# MailQuota



## OGroene (5. Nov. 2007)

Hallo...

ich habe auf meinem Debian 4 Server ISPConfig 2.2.18 installiert (alles nach Anleitung - http://howtoforge.org/perfect_setup_debian_etch). Alles läuft eigentlich super, doch leider kann ich keine größeren Mails empfangen.

Der Absender bekommt immer die Meldung zurück: 
Remote host said: 552 5.3.4 Error: message file too big

Ich benutze Maildir, zumindest ist der Haken in ISPConfig gesetzt, da ich sonst eine andere Fehlermeldung beim Abrufen aus Thunderbird bekommen habe.

Wenn ich mich mit UebiMail einlogge wird hier aber angezeigt, dass ich noch genügend Platz habe??

### Arbeitsanweisung
Wiederhole bitte den Forumsbeitrag zu MailQuota vollständig und ohne jede Änderung. Die anschließenden Einträge sind eigenständiges Material und gehören nicht zum Forumsbeitrag.

### Inhalt des Datensatzes
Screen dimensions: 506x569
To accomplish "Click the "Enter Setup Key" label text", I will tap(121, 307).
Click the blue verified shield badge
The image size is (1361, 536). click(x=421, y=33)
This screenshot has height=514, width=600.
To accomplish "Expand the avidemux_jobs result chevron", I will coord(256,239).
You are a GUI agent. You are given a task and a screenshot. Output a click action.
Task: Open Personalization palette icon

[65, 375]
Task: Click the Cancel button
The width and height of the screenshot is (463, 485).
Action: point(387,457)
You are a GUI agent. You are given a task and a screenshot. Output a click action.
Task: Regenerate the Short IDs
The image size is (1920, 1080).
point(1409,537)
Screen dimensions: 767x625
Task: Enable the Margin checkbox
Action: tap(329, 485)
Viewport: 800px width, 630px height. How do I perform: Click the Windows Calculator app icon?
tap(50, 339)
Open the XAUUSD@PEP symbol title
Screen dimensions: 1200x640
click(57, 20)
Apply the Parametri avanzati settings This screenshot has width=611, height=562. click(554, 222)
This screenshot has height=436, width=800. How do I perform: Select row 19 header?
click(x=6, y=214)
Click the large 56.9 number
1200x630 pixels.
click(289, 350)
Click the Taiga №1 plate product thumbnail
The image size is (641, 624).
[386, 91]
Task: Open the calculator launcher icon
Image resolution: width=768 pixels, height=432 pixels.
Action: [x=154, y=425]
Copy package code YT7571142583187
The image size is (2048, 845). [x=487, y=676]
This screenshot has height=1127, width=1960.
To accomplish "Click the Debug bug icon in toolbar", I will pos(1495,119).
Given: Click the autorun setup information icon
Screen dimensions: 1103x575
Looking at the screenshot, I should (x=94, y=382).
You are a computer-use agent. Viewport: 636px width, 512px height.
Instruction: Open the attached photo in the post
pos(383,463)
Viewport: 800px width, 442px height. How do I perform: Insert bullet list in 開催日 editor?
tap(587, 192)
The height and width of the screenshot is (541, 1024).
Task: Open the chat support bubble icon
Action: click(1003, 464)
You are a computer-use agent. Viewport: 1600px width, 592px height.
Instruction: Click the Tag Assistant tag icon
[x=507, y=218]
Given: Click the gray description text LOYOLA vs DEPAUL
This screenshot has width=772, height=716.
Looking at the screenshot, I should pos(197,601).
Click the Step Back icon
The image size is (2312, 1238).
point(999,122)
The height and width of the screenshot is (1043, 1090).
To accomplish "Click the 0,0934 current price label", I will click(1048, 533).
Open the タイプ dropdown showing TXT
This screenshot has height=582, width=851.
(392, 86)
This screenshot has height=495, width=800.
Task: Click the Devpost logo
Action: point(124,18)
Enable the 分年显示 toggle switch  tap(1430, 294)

### Antwort zur Aufgabe
# MailQuota



## OGroene (5. Nov. 2007)

Hallo...

ich habe auf meinem Debian 4 Server ISPConfig 2.2.18 installiert (alles nach Anleitung - http://howtoforge.org/perfect_setup_debian_etch). Alles läuft eigentlich super, doch leider kann ich keine größeren Mails empfangen.

Der Absender bekommt immer die Meldung zurück: 
Remote host said: 552 5.3.4 Error: message file too big

Ich benutze Maildir, zumindest ist der Haken in ISPConfig gesetzt, da ich sonst eine andere Fehlermeldung beim Abrufen aus Thunderbird bekommen habe.

Wenn ich mich mit UebiMail einlogge wird hier aber angezeigt, dass ich noch genügend Platz habe??